(Document extract)
_ _ _ _
Dynamic fleet management for autonomous vehicles

Background

The rise of autonomous vehicles is a present-day topic. Different leading companies are rapidly developing automated cars, deriving benefit from the new possibilities in information and communication technology. The application potential of autonomous vehicles on existing logistical problems is enormous, and a huge impact on society is expected.

Due to increasing transportation demands and highly specific requirements of customers, current logistics problems become more and more complicated. Combining passengers or loads into one single vehicle and reducing the number of empty trips can decrease the congestion and pollution levels significantly. Furthermore, adequately handling real-time information and using stochastic information to deal with uncertainty can improve the efficiency and reduce the costs of an operating fleet. To obtain this, coordination and cooperation between vehicles is important, which will be possible for autonomous vehicles due to recent ICT developments and individual computing power. However, optimizing the fleet behaviour in real time is a very hard problem.
_ _ _ _
(Entries)
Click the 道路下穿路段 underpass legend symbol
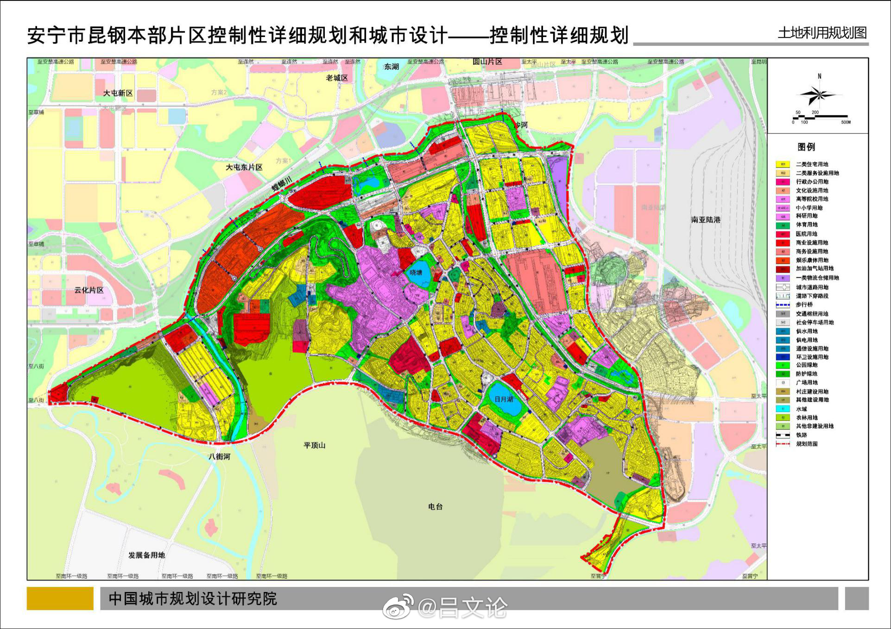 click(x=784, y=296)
_ _ _ _
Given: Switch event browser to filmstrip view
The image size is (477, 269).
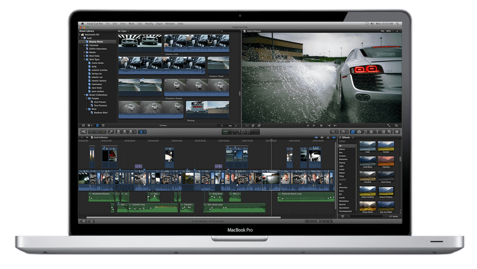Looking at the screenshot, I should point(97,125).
_ _ _ _
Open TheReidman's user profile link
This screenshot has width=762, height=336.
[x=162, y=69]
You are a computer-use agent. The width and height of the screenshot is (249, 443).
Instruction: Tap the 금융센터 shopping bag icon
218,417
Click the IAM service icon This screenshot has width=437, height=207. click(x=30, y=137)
_ _ _ _
(To be done)
According to the text on fleet management for autonomous vehicles above, which two measures can significantly decrease congestion and pollution levels?

(Answer below)
Combining passengers or loads into one single vehicle and reducing the number of empty trips.